US election 2024: How Kamala Harris and Donald Trump differ starkly on energy and climate - Carbon Brief (2024)

On 5 November, US voters will elect either Kamala Harris or Donald Trump as their next president.

The election, in a nation that is the largest oil producer and second largest source of greenhouse gas emissions in the world, will be highly significant for climate politics both in the US and around the world.

Harris, a Democrat who is currently serving as vice president under Joe Biden, is part of a government that has passed the most ambitious climate legislation in US history.

US fossil-fuel production has surged during the Biden administration. However, the Inflation Reduction Act (IRA) has set the nation on a course to slash its domestic emissions by offering billions of dollars in subsidies and tax credits for clean energy and electric vehicles.

Trump, the Republican candidate, is a climate sceptic who rolled back many environmental regulations during his 2017-2021 presidential term. He has dismissed climate policies as a “scam”, pulled the US out of the Paris Agreement and called for yet more oil production by repeating the mantra “drill, baby, drill”.

Neither candidate has yet released a detailed outline of their plans for US climate and energy policy.

In the interactive table below, Carbon Brief has assembled public statements from speeches, interviews and press conferences given in recent months.

The grid also includes comments made by their vice-presidential picks. For Harris, that is Tim Walz, the governor of Minnesota, who has passed ambitious climate laws in his own state.

Trump’s running mate is Ohio senator JD Vance, a critic of the IRA who has leaned into climate scepticism in recent years as he has aligned himself with the former president.

Finally, Carbon Brief has combed through the Democrat and Republican “platforms”, which lay out the parties’ priorities, to capture where they stand on key issues. (As various outlets have reported, the Republican platform is based heavily on Trump’s ideas, with many passages paraphrased or lifted directly from his speeches and social media posts.)

Each entry in the grid represents a direct quote from these documents and sources. In some cases, quotes have been taken from campaign spokespeople representing candidates.

Climate contrast

The two parties and their presidential candidates have completely divergent views on climate change.

Both Trump and Vance have repeatedly voiced doubts about whether climate change is a threat, whether it is caused by humans or whether it even exists. The Republican platform does not mention climate change at all.

Campaign officials and advisors to Trump have reportedly been clear that they would roll back much of the regulation and spending associated with the IRA if the former president is elected.
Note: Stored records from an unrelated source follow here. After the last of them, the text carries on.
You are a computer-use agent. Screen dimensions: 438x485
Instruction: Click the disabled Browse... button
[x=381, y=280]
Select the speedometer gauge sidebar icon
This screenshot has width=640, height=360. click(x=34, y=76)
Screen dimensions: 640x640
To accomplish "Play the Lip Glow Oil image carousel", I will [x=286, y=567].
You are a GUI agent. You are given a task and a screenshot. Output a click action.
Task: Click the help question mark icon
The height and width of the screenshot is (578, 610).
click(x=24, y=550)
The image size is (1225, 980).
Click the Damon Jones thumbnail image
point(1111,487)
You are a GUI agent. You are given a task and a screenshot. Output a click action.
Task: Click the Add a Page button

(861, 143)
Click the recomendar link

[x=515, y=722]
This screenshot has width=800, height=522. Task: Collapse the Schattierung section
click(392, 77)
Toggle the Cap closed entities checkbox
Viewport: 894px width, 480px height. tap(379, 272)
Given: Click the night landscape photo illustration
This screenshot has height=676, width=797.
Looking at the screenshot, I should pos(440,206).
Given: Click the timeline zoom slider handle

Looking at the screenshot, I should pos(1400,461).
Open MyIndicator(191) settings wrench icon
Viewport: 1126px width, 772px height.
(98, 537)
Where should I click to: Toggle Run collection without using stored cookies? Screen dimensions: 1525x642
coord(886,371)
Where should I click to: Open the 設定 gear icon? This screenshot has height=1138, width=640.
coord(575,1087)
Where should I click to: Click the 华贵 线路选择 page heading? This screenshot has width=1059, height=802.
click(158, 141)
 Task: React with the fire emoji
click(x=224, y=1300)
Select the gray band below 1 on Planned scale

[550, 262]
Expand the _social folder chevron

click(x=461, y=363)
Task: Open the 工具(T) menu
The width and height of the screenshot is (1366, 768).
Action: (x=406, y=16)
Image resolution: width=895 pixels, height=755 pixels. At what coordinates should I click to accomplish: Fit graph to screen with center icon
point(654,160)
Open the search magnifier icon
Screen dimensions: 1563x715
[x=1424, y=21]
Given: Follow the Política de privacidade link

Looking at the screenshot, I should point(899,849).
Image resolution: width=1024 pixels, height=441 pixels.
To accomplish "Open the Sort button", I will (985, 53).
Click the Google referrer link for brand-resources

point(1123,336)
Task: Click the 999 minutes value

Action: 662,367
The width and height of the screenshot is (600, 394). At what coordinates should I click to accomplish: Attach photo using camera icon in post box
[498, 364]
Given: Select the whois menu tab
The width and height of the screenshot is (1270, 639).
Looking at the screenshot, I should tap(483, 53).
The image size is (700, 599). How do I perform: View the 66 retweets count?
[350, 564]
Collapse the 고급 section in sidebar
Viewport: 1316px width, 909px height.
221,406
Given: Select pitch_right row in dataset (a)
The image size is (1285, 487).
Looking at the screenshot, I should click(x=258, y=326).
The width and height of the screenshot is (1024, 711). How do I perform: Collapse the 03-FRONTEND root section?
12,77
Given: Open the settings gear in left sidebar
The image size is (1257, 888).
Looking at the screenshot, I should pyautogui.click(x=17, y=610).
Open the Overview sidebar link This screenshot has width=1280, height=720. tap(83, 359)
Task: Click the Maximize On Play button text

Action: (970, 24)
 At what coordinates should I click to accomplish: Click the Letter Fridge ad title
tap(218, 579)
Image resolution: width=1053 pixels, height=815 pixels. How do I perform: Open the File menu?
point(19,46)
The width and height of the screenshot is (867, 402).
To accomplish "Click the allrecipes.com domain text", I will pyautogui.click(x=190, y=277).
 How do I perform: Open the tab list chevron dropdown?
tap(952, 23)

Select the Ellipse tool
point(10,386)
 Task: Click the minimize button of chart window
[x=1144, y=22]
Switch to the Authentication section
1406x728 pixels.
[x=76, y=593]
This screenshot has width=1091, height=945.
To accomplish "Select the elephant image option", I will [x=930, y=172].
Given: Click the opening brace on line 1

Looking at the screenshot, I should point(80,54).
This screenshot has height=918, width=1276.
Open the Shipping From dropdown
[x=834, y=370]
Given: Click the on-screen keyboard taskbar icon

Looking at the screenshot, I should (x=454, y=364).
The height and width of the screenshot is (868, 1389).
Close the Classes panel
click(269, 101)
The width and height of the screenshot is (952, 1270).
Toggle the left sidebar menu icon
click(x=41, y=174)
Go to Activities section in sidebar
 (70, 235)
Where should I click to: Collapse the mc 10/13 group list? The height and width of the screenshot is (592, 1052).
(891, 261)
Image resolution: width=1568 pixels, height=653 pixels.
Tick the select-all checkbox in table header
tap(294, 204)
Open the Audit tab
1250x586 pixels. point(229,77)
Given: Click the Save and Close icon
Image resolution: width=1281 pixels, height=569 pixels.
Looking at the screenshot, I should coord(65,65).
Project 2025, a “blueprint” for the presidency assembled by the Heritage Foundation and other conservative groups, lays out plans to dismantle climate regulations and shrink or disband key climate-related agencies. While Trump has distanced himself from this plan, it has widely been viewed as a “playbook” for his second administration. (The grid above does not include any Project 2025 statements.)

In public, rather than referencing the IRA by name,Trump and Republicans have generally referred to “terminating” the “socialist green new deal” – or “green new scam”, as Trump describes it. Trump has framed climate policies generally as a waste of taxpayers’ money.

(This references the green new deal – a proposed set of policies by progressive Democrats that has never made it into legislation. It was, however, supported by Harris when she was a senator.)

Meanwhile, Harris oversaw the passing of the IRA, even casting the tie-breaking vote for it in Congress as vice president. She has called climate change an “existential threat” and has a history of prosecuting oil companies for environmental violations while she was California attorney general.

Nevertheless, many news outlets have noted that, unlike Biden, Harris has barely mentioned climate change since taking over as the Democratic nominee in August. (Some of the statements in the grid above were made in the months prior to her nomination.)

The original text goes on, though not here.